Gianluca Chelo (Opi): «L’utente deve avere le risposte che cerca e il professionista poter lavorare in serenità»Per restare aggiornato entra nel nostro canale Whatsapp
Sono 5mila i casi all’anno di violenza in corsia ma oltre 100mila non sono denunciati, un mondo sommerso che non deve lasciare indifferenti. Questo il numero delle aggressioni agli operatori sanitari in tutta Italia che vede tra le donne un triste primato (il 75% dei casi). Un dato che non risparmia Sassari dove solo nell’ultimo mese ci sono state svariate aggressioni tra camere e corsie dell’ospedale cittadino.
«Strattonamenti, violenze verbali, insulti e minacce sono tristemente diventati parte di una quotidianità complessa - commenta Gianluca Chelo presidente Opi, Ordine delle Professioni infermieristiche di Sassari -. Vogliamo tenere alti i riflettori sulla nostra categoria, la più colpita da aggressioni durante lo svolgimento del lavoro».
Modelli organizzativi da ripensare, sovraffollamento dei pronto soccorso, necessità di servizi territoriali più strutturati, come rileva la Fnopi (Federazione nazionale ordini delle Professioni infermieristiche), sono tra le cause più profonde di reazioni emotive spropositate che hanno conseguenze che non si risolvono solo con bende e cerotti ma che hanno ricadute negative e prolungate, con un più alto rischio di attacchi di panico e burnout e una paura diffusa nella relazione con i pazienti e parenti. I dati confermano: il 10 per cento delle persone coinvolte presenta danni permanenti a livello fisico e psicologico.
«C’è bisogno di una nuova educazione comune - prosegue Chelo - da distribuire equamente a gran parte dell’utenza che vede l’infermiere spesso come front office, e quindi come una sorta di sacco da boxe dove scaricare ansia e frustrazione dovute a disservizi o stati patologici dell’utente o dei loro cari».
Il presidente di Opi chiede alle istituzioni di farsi carico del problema e supportare l’ordine e i suoi iscritti in questa triste realtà.

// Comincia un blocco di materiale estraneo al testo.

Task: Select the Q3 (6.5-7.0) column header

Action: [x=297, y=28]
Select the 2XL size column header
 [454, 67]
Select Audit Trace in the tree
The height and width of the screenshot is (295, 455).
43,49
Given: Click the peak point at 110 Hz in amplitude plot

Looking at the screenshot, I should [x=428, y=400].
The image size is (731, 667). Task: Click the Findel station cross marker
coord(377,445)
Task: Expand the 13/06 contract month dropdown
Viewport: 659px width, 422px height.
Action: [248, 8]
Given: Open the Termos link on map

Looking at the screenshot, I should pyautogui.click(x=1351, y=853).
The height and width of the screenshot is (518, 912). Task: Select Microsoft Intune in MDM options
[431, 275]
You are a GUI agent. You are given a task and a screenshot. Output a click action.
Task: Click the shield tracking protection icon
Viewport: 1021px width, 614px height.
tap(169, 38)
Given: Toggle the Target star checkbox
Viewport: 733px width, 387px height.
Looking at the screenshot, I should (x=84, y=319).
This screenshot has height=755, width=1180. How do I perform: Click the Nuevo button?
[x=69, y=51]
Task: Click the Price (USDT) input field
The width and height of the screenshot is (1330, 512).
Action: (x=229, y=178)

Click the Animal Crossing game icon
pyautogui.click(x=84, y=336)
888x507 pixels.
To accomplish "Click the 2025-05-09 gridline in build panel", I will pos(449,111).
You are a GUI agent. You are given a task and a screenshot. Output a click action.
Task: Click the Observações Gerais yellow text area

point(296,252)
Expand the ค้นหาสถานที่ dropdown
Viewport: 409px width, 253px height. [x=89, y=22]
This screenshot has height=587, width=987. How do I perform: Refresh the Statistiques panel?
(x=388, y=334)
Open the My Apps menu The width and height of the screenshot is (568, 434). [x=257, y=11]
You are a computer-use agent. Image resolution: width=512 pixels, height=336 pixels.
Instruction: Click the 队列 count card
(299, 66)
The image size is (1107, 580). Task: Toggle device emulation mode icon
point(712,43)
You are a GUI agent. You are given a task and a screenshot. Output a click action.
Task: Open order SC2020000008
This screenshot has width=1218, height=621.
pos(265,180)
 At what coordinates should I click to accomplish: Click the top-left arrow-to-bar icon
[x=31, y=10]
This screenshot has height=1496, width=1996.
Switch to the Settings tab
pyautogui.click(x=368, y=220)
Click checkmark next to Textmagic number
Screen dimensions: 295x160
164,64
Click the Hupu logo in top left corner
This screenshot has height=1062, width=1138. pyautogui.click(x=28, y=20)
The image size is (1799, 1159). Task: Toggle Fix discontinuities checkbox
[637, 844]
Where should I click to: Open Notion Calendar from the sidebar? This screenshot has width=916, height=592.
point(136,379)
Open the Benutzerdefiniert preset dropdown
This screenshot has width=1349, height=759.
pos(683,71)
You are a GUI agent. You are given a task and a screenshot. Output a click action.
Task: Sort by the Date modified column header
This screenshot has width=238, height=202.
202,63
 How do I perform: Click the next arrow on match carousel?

L’Opi Sassari sta lavorando per la creazione, nel secondo semestre del 2023, di percorsi formativi dedicati al rapporto con pazienti e parenti, anche in ottica di gestione, prevenzione e riconoscimento tempestivo di situazioni maggiormente a rischio.
«Una migliore comunicazione è un primo punto di partenza», conclude Chelo, «ma serve una ridefinizione dei servizi che porti l’utente ad avere le risposte che cerca, e il professionista a lavorare in serenità».